The gdcloud CLI authentication

This page details how to authenticate with your configured identity provider and get a kubeconfig file for your user identity and cluster.

Before you begin

The gdcloud init command must be run before the gdcloud auth login command.

Sign in with configured identity provider

Sign in with the configured identity provider:

gdcloud auth login

Follow the instructions to authenticate with your identity provider.

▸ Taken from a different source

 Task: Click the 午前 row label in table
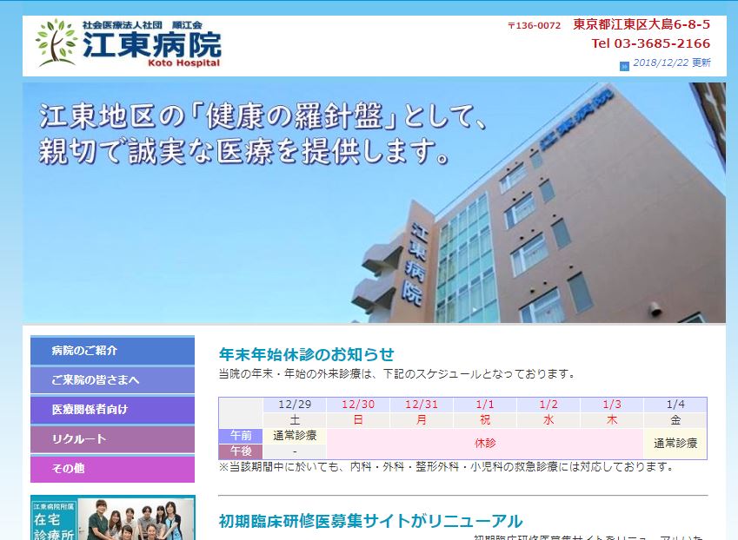click(x=240, y=435)
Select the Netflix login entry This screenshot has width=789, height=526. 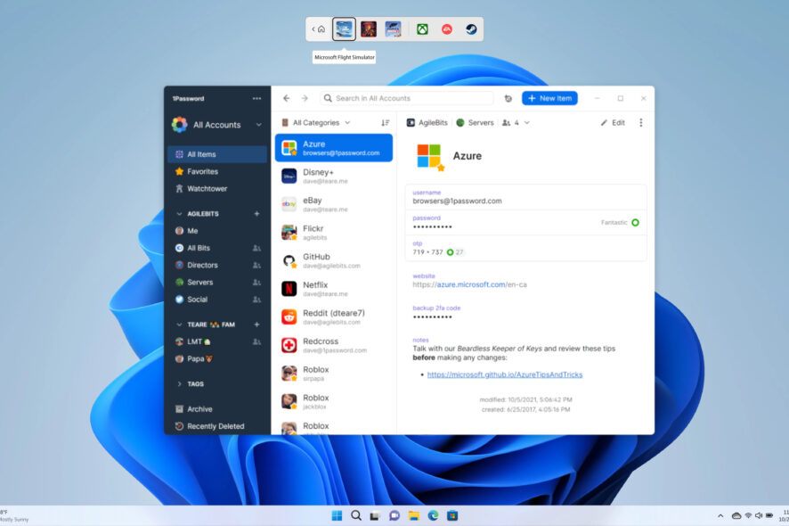click(x=334, y=289)
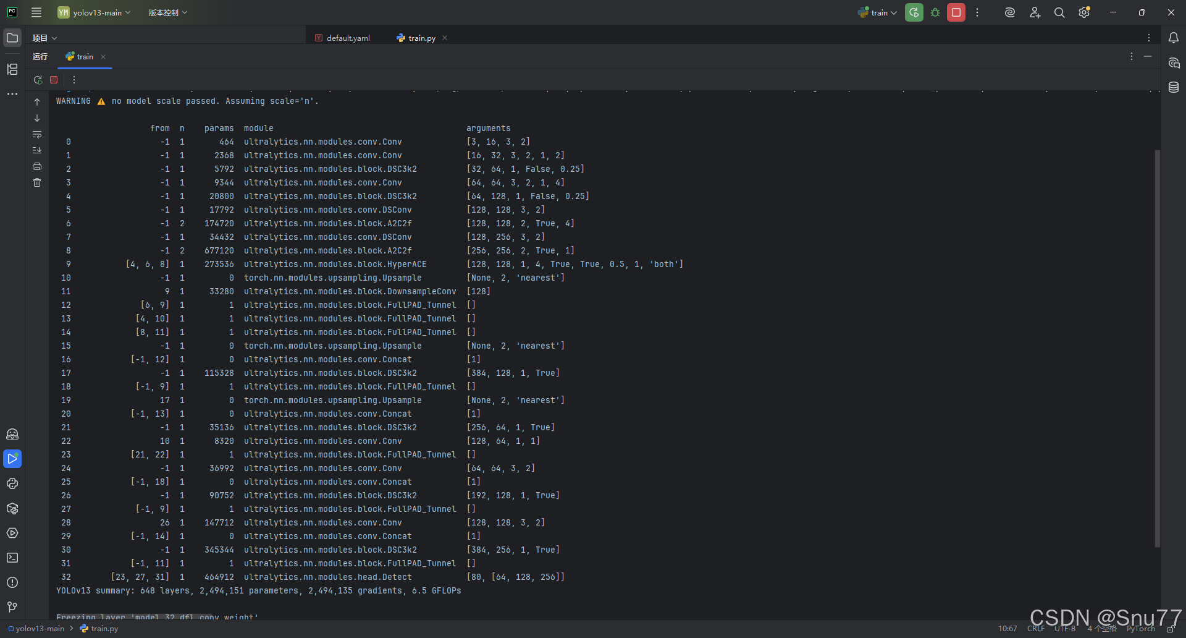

Consider the following when using the gdcloud auth login command:

  • It authenticates with the current organization. Run the gdcloud auth login command after switching organizations.
  • It requires that the certificate authority (CA) certificate for the login config is installed in the system's trusted certificates store. If the CA certificate is not installed, use the --login-config-cert flag to specify the path to find the CA certificate.
  • It requires a browser to exist on the device. Use the --no-browser flag to log in with a second device.

Get a kubeconfig file

After authenticating with the identity provider, get a kubeconfig file with your user identity:

gdcloud clusters get-credentials CLUSTER_NAME

This creates or updates the kubeconfig file in the default path ${HOME}/.kube/config with the authenticated user and cluster.

Consider the following when generating or updating your kubeconfig file:

  • Specify the desired path in the KUBECONFIG environment path to save it to a different path.
  • The kubeconfig is a long-lived file, however the token authenticating the user is short-lived. If a kubeconfig file stops working, run the gdcloud auth login command to authenticate again.